On the surface, it seems very bona fide. But the Report finds issues of concern. You can read their critique here. What leaped out at me was the fact that the research team is closely affiliated with Trans Pulse Canada, an organization that requires its board of directors to be majority trans. The CGR notes that Dr. Greta Bauer “is the research director of both the Trans Pulse survey of the trans community in Canada which has been credited with changing legislation and policy in Canada and this Trans Youth Can! study of youth referred for puberty blockers and hormone treatment.” Knowing this, I am skeptical that the study will produce an objective portrayal of the situation.
Indeed, objectivity on the skyrocketing demand for professional services for presumed gender dysphoria is hard to come by at all. The average parent who wants to serve their child’s gender interests, but also wants the most conservative possible process before arriving at affirmation, find themselves stymied when it seems that at every turn—whether it is teachers, social workers, psychologists or medical practitioners—everyone they consult is encouraging pro-active affirmation as a best practice, and any hesitancy to affirm a potential risk factor for the child’s mental health.
That is precisely why the CGR is so valuable as a resource for them. Readers often tell me they want to push back against the ideological excesses of the trans movement, but feel helpless to make a difference. Educating themselves through CGR posts and links and promoting CGR through their networks is an excellent beginning. For parents of young children being exposed to what parents consider age-inappropriate material, I particularly recommend CGR’s “Resources” section.
Here you will find links to other organizations working to bring responsibility and scientific integrity to the trans discussion; a Youtube channel offering interviews and insights on detransitioning; a support group and blog for parents of children with Rapid Onset Gender Dysphoria (ROGD); a U.K. group fighting for the protection of women’s rights in sports; and a link to gender-critical activist Meghan Murphy’s website, Feminist Current.

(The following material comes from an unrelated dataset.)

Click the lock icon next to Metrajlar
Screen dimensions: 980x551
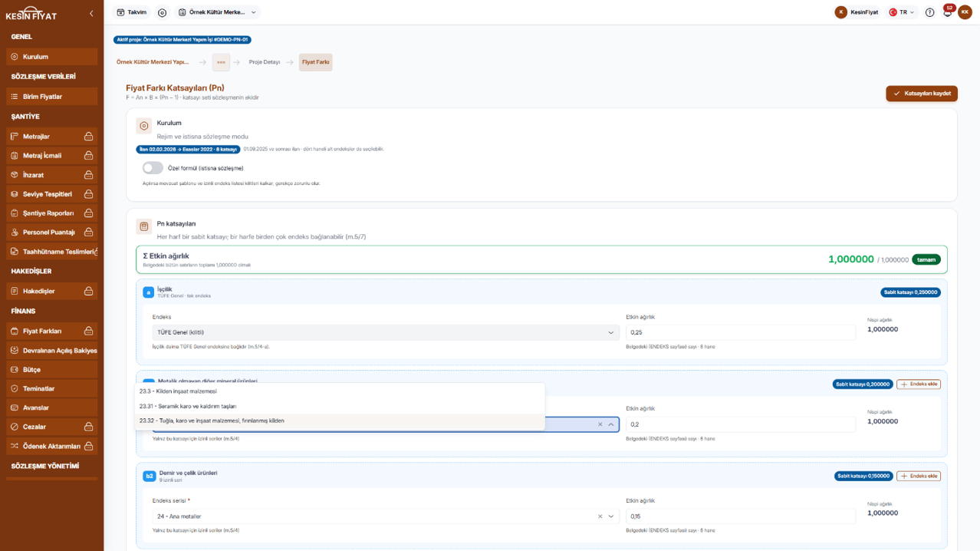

Also in this section, one finds access to the perspectives of seasoned, non-ideological medical professionals and therapists in this field. Their prudence, rationality and wisdom will act as a welcome balm to the anguished souls of parents caught up in this tangled web, who feel surrounded by trans activist bullies in their search for knowledge and disinterested advice.
I recommend this site to them, and to all Canadians seeking objective information and enlightenment on a culturally transformative, hypothesis-based experiment, in which our children and grandchildren are an unwitting and involuntary test group.